A Homological Proof of P != NP: Computational Topology via Categorical Framework
This paper claims a proof for P ≠ NP using a novel approach from homological algebra and category theory. It introduces a computational homology theory where problems in P have trivial homology, while NP-complete problems like SAT possess non-trivial homology, thereby separating the classes. The proof is formally verified in Lean 4, establishing computational topology as a new paradigm for complexity analysis.
Code
Ovi: Twin backbone cross-modal fusion for audio-video generation
Ovi is an audio-video generation model featuring a twin backbone cross-modal fusion architecture to simultaneously generate synchronized video and audio. It accepts text or text+image inputs to produce 5-second, 24 FPS videos. The model, which builds upon Wan2.2 for its video branch and introduces a new 5B audio branch, can generate at higher resolutions and variable aspect ratios despite being trained only at 720x720. The 11B model, inference code, and quantized fp8/qint8 versions are available, allowing it to run with as little as 24GB of VRAM.
Show HN: Timeplus Proton 3.0 – First vectorized streaming SQL engine
Timeplus Proton is a high-performance stream processing engine in a single C++ binary, serving as a lightweight alternative to Flink or ksqlDB. It extends the ClickHouse engine with true stream processing capabilities, using SQL for complex real-time tasks like streaming ETL, materialized views, and multi-stream JOINs. This enables the creation of low-latency data pipelines for observability and feeding live, transformed data into AI systems.
Show HN: SerenDB – A Neon PostgreSQL fork optimized for AI agent workloads
SerenDB is a serverless, open-source fork of Neon that serves as an alternative to AWS Aurora Postgres. It aims to reduce database branching time to under 100ms and introduces new security features specifically for AI-Agent context storage, such as context finger-printing.

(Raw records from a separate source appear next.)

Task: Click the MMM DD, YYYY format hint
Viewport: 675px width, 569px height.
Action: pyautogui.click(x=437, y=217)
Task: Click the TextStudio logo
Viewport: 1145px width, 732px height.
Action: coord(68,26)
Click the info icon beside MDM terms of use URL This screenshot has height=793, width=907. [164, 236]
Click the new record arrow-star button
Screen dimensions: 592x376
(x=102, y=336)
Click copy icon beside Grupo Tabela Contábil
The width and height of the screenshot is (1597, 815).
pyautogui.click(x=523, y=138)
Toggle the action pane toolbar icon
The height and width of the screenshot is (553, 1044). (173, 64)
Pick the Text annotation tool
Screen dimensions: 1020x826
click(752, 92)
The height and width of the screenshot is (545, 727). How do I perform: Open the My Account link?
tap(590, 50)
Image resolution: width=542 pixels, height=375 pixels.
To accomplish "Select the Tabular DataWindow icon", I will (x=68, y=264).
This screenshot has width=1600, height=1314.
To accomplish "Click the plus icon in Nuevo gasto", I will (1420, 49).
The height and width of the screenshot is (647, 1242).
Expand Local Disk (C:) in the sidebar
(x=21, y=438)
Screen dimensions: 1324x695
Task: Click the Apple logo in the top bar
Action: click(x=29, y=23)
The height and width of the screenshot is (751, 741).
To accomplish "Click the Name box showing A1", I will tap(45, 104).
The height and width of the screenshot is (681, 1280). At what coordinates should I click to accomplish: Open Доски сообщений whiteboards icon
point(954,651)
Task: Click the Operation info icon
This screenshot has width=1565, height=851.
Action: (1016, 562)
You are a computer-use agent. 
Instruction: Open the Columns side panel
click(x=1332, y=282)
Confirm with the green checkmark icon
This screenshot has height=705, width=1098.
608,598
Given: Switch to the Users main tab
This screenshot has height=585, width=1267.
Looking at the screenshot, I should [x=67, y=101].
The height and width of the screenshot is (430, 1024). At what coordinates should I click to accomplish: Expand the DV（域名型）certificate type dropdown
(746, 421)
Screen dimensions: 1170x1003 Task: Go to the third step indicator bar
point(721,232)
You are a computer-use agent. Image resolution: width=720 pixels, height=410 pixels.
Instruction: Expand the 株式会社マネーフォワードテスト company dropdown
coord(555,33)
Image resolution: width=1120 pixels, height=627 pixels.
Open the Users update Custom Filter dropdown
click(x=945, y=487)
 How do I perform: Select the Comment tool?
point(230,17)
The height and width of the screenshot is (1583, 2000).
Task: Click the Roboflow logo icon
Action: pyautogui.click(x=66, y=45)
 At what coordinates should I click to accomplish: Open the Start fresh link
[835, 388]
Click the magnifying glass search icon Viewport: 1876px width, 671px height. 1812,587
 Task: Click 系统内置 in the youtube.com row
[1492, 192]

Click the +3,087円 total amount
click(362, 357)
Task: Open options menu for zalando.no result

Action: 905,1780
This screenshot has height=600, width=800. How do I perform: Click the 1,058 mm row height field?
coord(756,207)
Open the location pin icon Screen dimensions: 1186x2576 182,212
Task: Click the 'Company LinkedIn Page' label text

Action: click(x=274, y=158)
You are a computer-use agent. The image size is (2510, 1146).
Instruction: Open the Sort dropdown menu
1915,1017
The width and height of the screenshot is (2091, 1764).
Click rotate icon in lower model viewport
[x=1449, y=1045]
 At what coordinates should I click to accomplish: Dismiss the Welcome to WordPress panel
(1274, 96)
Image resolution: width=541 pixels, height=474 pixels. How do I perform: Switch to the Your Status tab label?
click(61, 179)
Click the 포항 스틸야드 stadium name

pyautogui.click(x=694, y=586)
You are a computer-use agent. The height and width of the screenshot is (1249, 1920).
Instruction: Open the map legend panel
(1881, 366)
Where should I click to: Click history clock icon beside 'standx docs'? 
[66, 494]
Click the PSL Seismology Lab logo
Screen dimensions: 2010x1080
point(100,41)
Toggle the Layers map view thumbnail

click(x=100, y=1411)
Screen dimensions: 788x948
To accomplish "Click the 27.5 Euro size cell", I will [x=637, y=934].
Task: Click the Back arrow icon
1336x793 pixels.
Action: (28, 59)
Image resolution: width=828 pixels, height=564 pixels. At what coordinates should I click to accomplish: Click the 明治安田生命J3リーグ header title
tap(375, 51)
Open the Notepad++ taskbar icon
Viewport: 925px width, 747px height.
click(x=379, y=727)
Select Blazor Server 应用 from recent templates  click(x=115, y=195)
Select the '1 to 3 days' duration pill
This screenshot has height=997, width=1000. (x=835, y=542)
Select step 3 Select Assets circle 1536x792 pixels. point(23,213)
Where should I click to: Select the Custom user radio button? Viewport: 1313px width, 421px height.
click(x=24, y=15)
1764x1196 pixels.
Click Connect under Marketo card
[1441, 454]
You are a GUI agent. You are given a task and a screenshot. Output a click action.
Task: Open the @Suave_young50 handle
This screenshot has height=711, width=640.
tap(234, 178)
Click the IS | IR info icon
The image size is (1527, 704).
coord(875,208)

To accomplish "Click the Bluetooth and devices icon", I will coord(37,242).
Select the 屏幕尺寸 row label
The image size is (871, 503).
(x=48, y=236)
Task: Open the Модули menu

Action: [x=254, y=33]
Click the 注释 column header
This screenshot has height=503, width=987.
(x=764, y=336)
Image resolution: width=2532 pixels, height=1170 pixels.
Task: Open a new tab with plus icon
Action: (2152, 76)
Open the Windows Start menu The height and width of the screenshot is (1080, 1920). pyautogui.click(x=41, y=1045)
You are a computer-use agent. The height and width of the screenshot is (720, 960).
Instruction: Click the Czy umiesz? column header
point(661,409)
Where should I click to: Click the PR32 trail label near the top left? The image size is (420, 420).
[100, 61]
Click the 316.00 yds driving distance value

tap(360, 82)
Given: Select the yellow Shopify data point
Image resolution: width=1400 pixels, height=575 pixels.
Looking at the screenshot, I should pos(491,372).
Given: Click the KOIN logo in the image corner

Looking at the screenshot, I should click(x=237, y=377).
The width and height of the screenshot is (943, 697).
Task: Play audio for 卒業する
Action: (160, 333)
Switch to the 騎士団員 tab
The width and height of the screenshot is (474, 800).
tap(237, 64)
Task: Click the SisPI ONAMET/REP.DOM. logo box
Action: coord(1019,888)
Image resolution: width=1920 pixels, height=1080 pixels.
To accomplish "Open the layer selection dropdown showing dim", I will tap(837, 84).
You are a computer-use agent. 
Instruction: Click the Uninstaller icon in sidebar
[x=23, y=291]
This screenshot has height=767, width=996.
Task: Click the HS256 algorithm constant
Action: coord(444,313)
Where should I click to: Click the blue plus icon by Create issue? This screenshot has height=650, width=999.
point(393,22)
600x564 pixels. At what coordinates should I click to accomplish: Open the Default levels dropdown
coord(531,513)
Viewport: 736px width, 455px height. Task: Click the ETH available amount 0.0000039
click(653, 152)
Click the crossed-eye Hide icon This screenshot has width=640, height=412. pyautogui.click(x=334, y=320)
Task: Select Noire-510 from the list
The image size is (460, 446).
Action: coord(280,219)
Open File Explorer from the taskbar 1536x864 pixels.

The architecture separates storage and compute, using stateless PostgreSQL nodes with a custom storage engine composed of a Pageserver and Safekeepers for the WAL service.
Show HN: 100-Line LLM Framework
Pocket Flow is a minimalist LLM framework implemented in just 100 lines of code with zero dependencies or vendor lock-in. It uses a graph as its core abstraction to build common patterns like multi-agent systems, workflows, and RAG, positioning itself as a lightweight alternative to bloated frameworks. The project also promotes an "Agentic Coding" paradigm where AI agents assist in development.
Show HN: MCP server that teaches LLMs to write production grade Postgres SQL
Tiger CLI provides an MCP server that goes beyond a simple API wrapper by using expert-written prompt templates and RAG over versioned documentation. This enables LLMs to generate production-ready Postgres code and design schemas with best practices. The server also exposes tools for direct database management and query execution.